Conditional Convolutions for Instance Segmentation

The paper "Conditional Convolutions for Instance Segmentation" by Tian et al. introduces the CondInst framework, a novel approach for instance segmentation that leverages dynamic instance-aware networks. This work presents an alternative to prevalent methods such as Mask R-CNN, aiming to offer enhanced performance in terms of both accuracy and inference speed.

Core Contribution

CondInst proposes using conditional convolutions where filters are dynamically generated and conditioned on individual instances, rather than the fixed-weight networks typically used. This approach negates the necessity for ROI operations such as ROIPool or ROIAlign, commonly used in other frameworks. The elimination of these operations simplifies the pipeline and enhances the accuracy of segmentation masks by allowing for high-resolution output without resizing constraints.

Methodology

The architecture of CondInst consists of:

  • Dynamic Mask Heads: Filters in the mask head are generated dynamically for each instance. This results in a compact design with three convolutional layers, each possessing merely eight channels, leading to significant reductions in computational complexity.
  • Fully Convolutional Network (FCN): By employing a 1x1 convolution framework with dynamic weights, the method bypasses the need for axis-aligned or rotated ROI bounding boxes, thus offering more precision for irregularly shaped instances.
  • Integration with FCOS: The framework is built on the FCOS object detector, allowing CondInst to inherit its simplicity and flexibility, further eliminating anchor boxes to save computational resources.

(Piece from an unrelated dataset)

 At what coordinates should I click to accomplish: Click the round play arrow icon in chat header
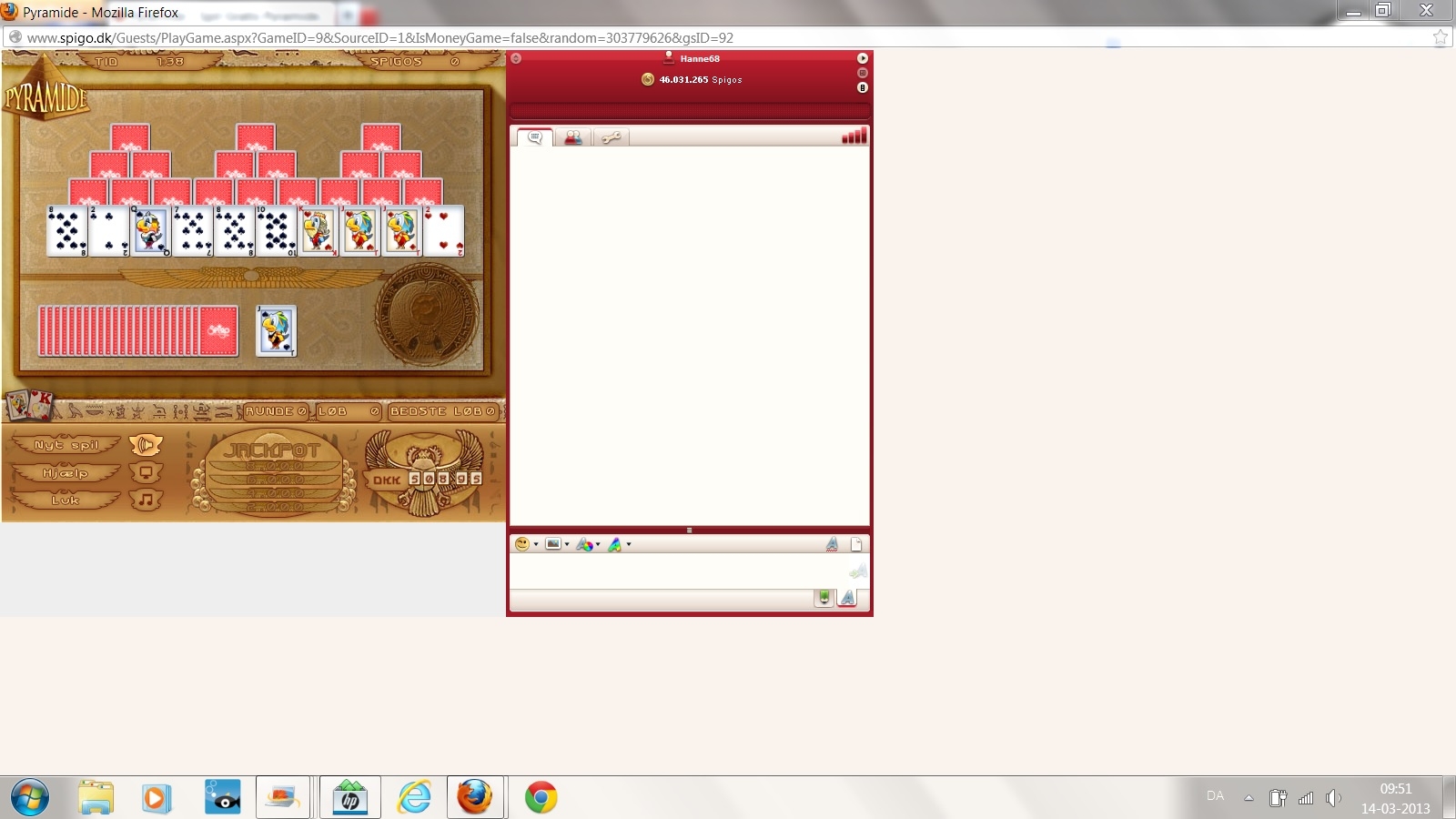[x=863, y=58]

The incorporation of relative coordinate maps into the feature maps enhances the capability of the dynamically-generated filters to accurately predict the location and shape of instances, offering a more nuanced representation compared to traditional bounding boxes.

Experimental Evaluation

The paper illustrates the effectiveness of CondInst on the MS-COCO dataset, emphasizing the following results:

  • Performance and Speed: CondInst outperforms several recent methods, including Mask R-CNN, both in accuracy and speed without elongated training schedules. Specifically, CondInst achieves a mask AP of 35.9% in 49 milliseconds per image on a ResNet-50 backbone and demonstrates further improved performance with larger models like ResNet-101.
  • Upsampling and Resolution: The resolution of instance masks is critical; as shown by the substantial improvement in AP when employing a larger upsampling factor, allowing for the retention of boundary details.
  • Flexibility in Design: The insensitivity in performance relative to variations in mask head architecture (both depth and width) highlights CondInst's robustness.

Implications and Future Directions

CondInst redefines the approach to instance segmentation by demonstrating that FCNs with dynamically conditioned parameters can achieve state-of-the-art performance without the overhead of ROI operations. This flexibility implies potential extensions of CondInst to other instance-level recognition tasks, such as panoptic segmentation, with minimal adjustments. The framework's design paves the way for further exploration into the dynamic adaptation of network parameters across other AI applications, potentially broadening the horizon for efficient real-time image understanding systems.

In summary, the work by Tian et al. presents a highly efficient and effective framework for instance segmentation that challenges conventional methods while promising enhancements in real-world applications of computer vision.